Do you think Michael Jackson is ever going to get a Top 10 single with his DualDisc releases? Several weeks in and sales for the collection remain consistent at around 6,000 copies each time and this week the re-released Bad gives him another Top 20 entry by sailing in at Number 16. The track was actually the second single to be released from his 1987 album, the first being I Just Can't Stop Loving You which didn't actually have a proper video, hence its absence from this sequence of hits. Bad the single hit Number 3 here in September 1987 and came complete with the iconic and much-parodied video showing gang wars in a disused subway station.

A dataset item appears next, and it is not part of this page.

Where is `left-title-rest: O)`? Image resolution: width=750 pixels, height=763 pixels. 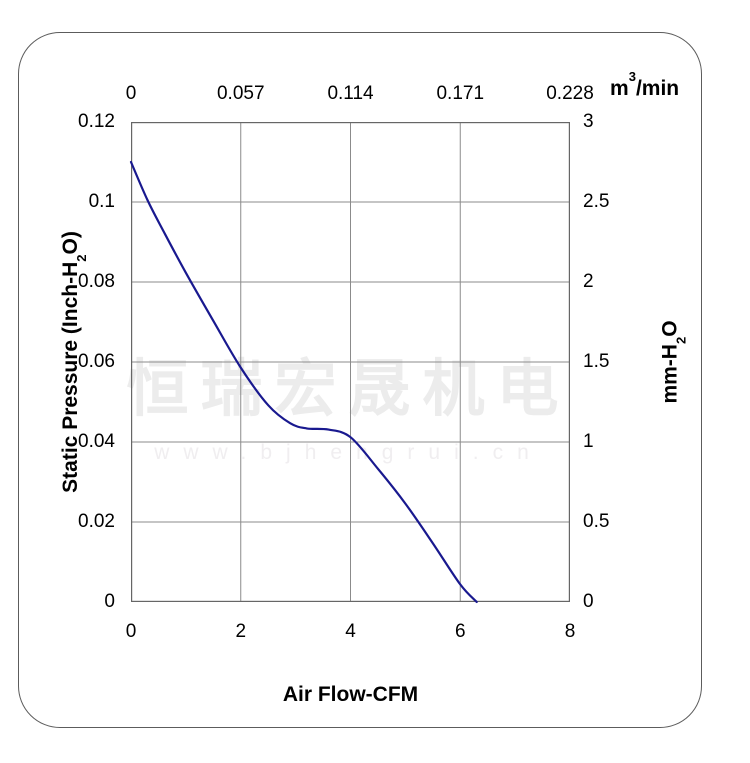
left-title-rest: O) is located at coordinates (70, 243).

Anticipation for the release of the album at the time had been intense, Jackson and producer Quincy Jones having locked themselves away in a studio for the best part of three years to create what they hoped would be another masterpiece to rival Thriller. As you will see from the next set of singles, it was well worth the effort.

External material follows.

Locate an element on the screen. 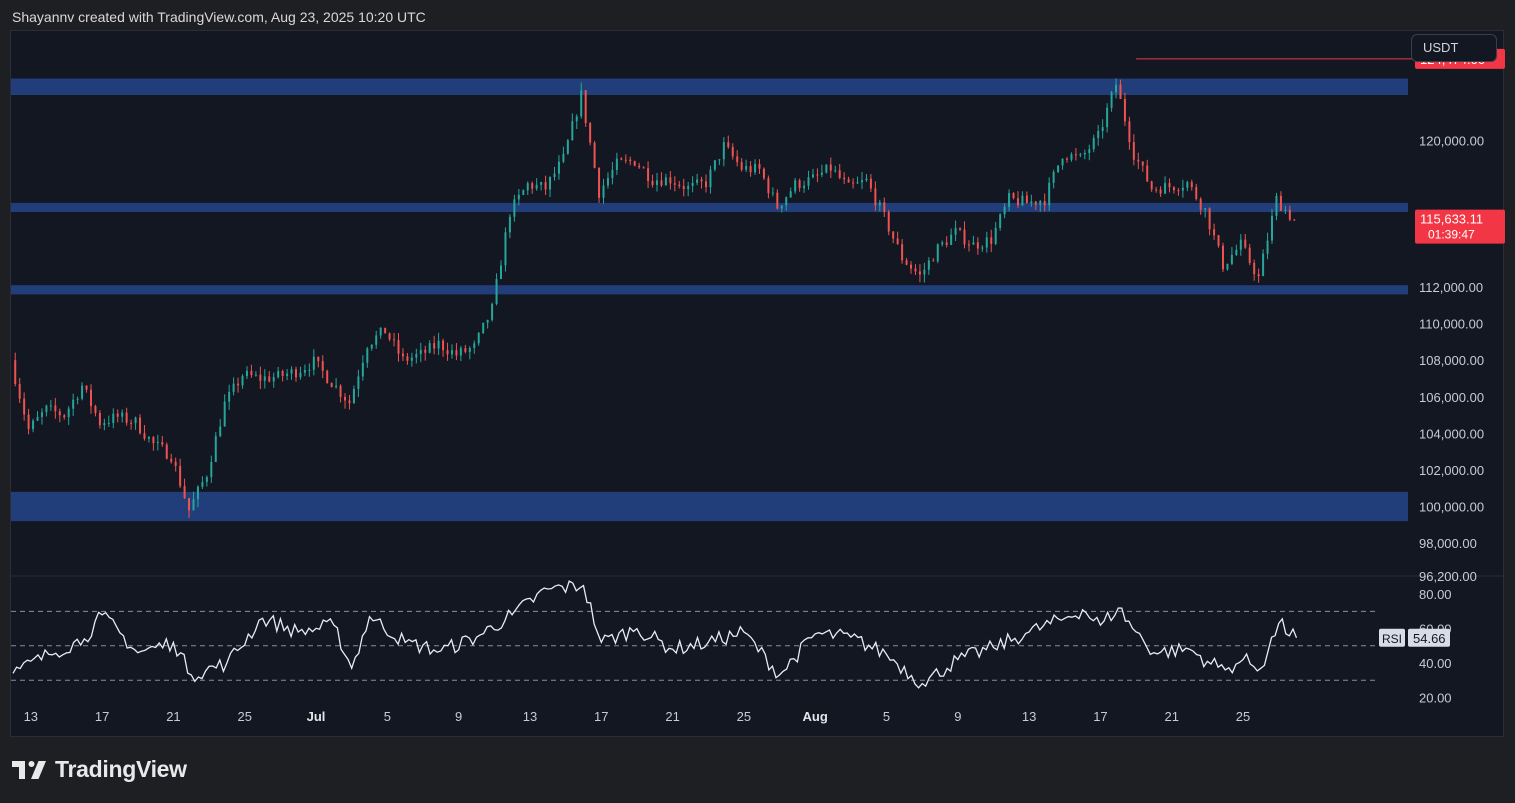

In at Number 18, this week (technically rising from a non-canon Number 80 placing last week) are the Yeah Yeah Yeahs with the first single from their much-anticipated new album. The New Yorkers best run of hits came back in 2003 when the album Fever To Tell produced three Top 40 hits, the biggest of which being Date With The Night which hit Number 16. New single Gold Lion is every bit as good as you would expect, their deliciously retro sound still sounding as fresh as ever. Karen O's voice moves ever closer to that of 80s new wave legend Toyah, which is actually no bad thing. They will maybe be frustrated to not have had a bigger hit with Gold Lion but its availability as an e-single and that fact that the US version of parent album Show Your Bones is already online suggests that most dedicated fans will have snapped up the track well before it became eligible for the chart.

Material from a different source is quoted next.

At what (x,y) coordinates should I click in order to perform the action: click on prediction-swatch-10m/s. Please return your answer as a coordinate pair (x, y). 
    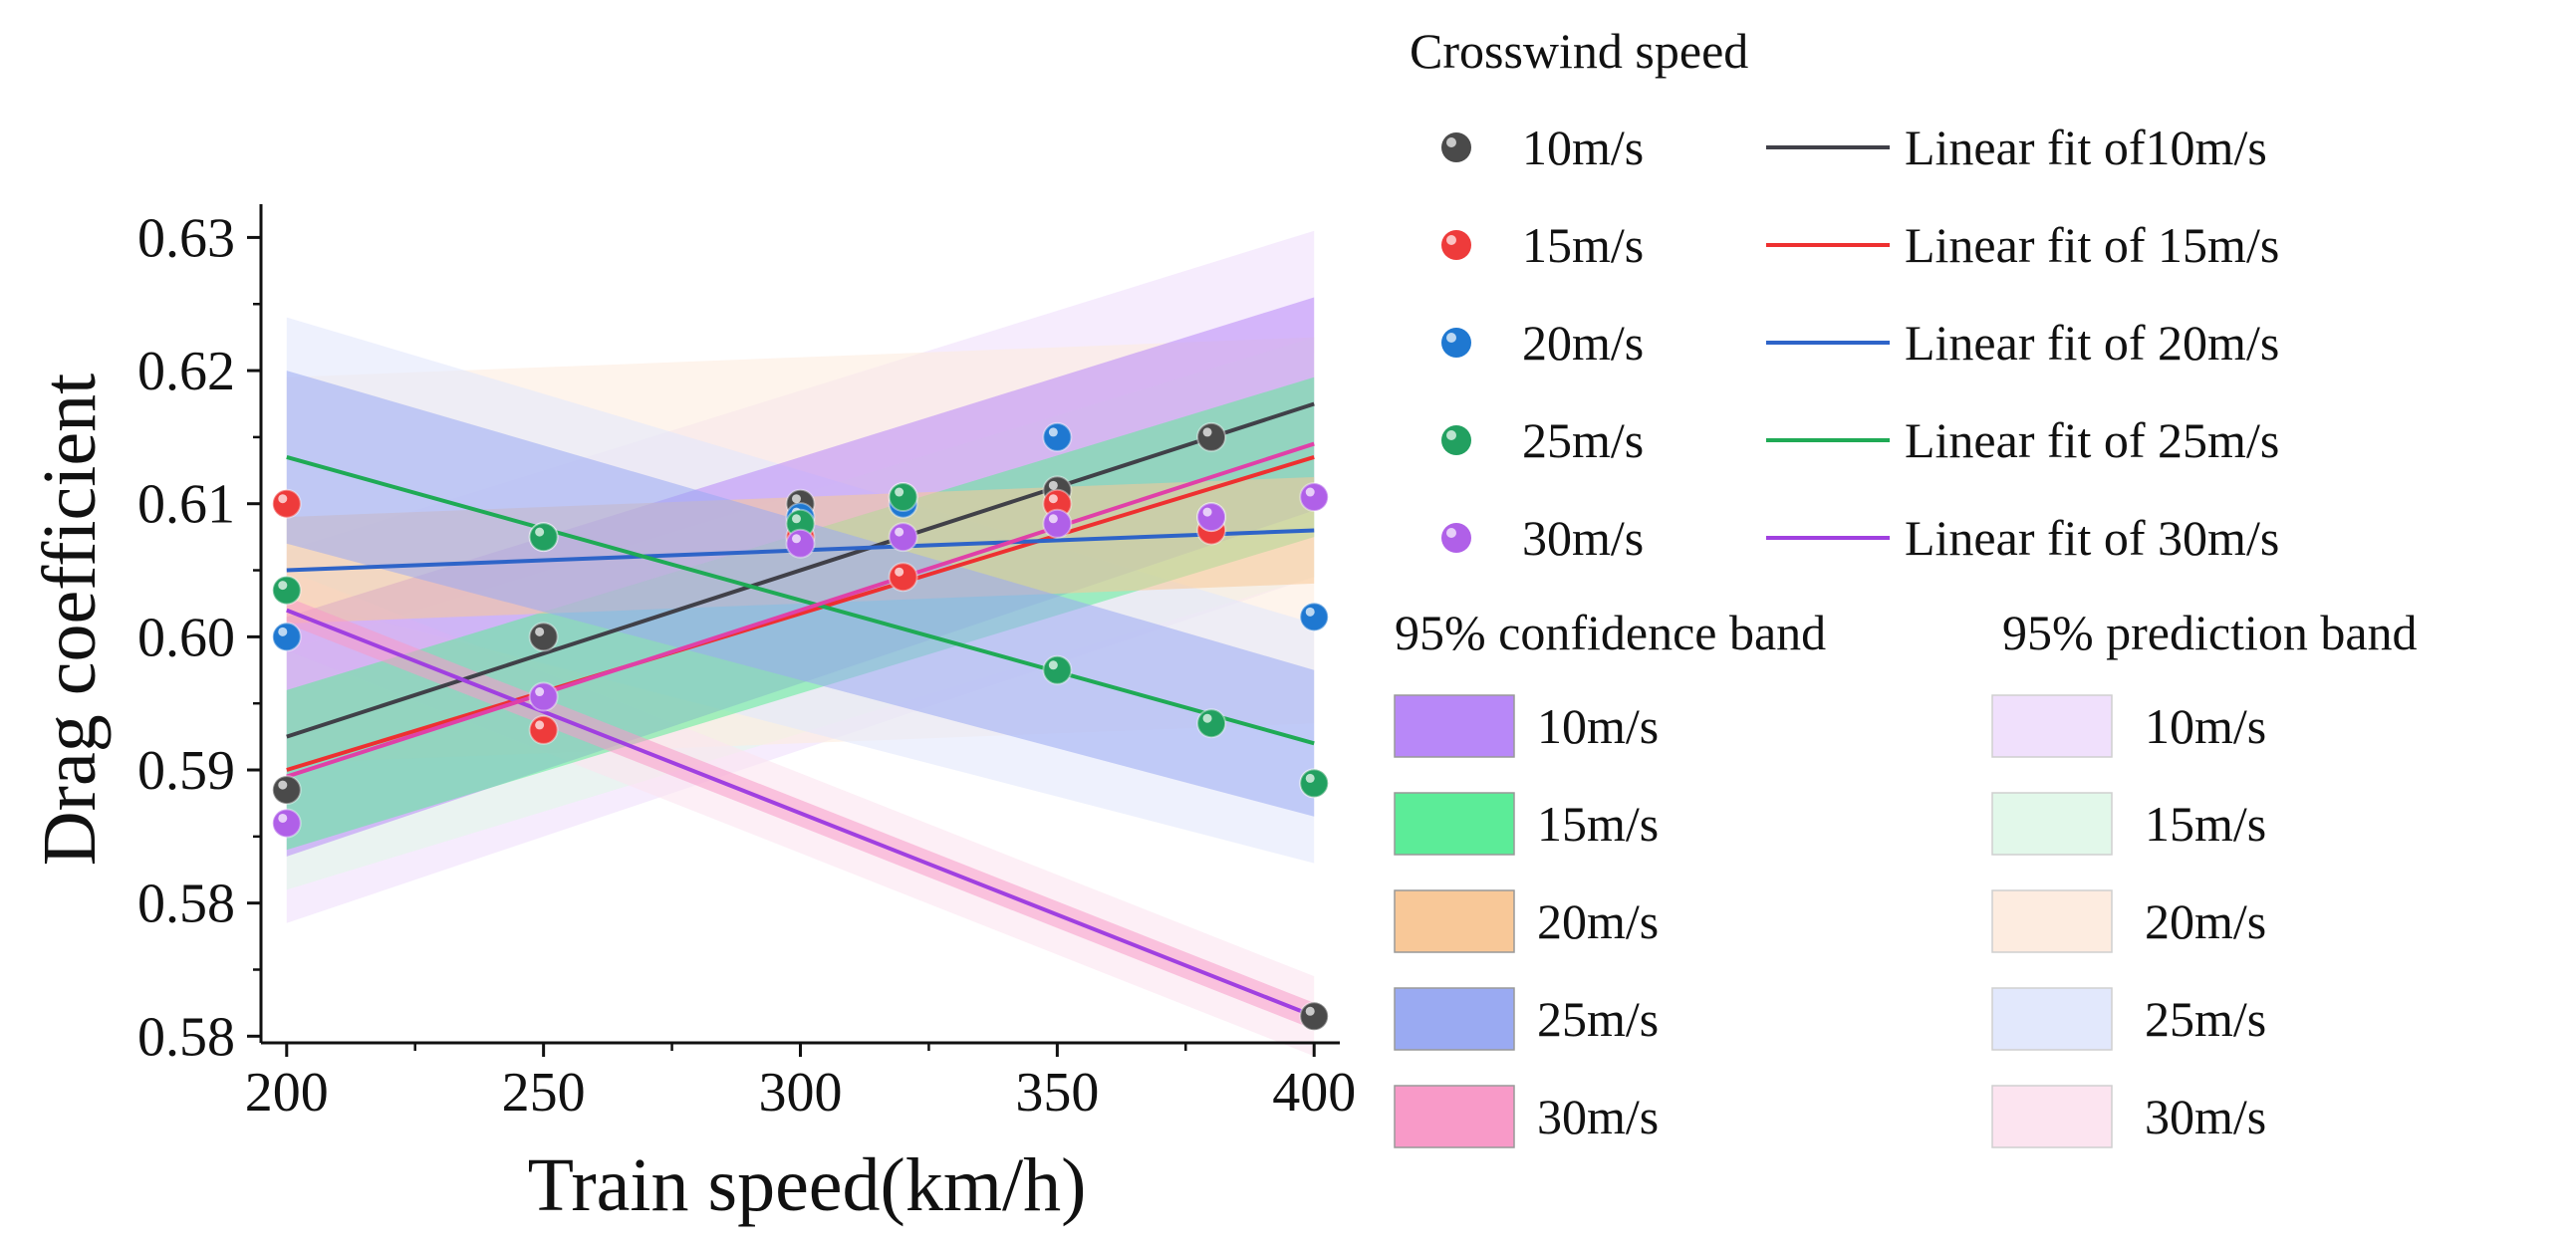
    Looking at the image, I should click on (2052, 726).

Also worthy of note this week is the appearance at Number 24 of Nelly's Grillz. Having mined his two 2004 albums Sweat and Suit for several singles, Nelly last year combined the two into a new package entitled Sweatsuit. In the US this repackaging was enhanced with a sprinkling of new tracks which for some reason were missed off the international version (retitled Sweat/Suit to avoid confusion). Number One reworking of Notorious BIG's Nasty Girl was one of them and this track is the second, its release as a single thus giving the UK audience the chance to catch up on what they would otherwise have missed. The sad thing is Grillz is actually an example of Nelly at his finest, an infectious party track ably assisted by the usual lengthy roll call of guest stars (in this case Paul Wall, Ali and Gipp). Had he debuted this as a brand new track from a totally new album you suspect it too would have shot to the Top 3. As it stands it is an afterthought addendum to a two-year-old release and this rather miserable chart placing scarcely does it justice.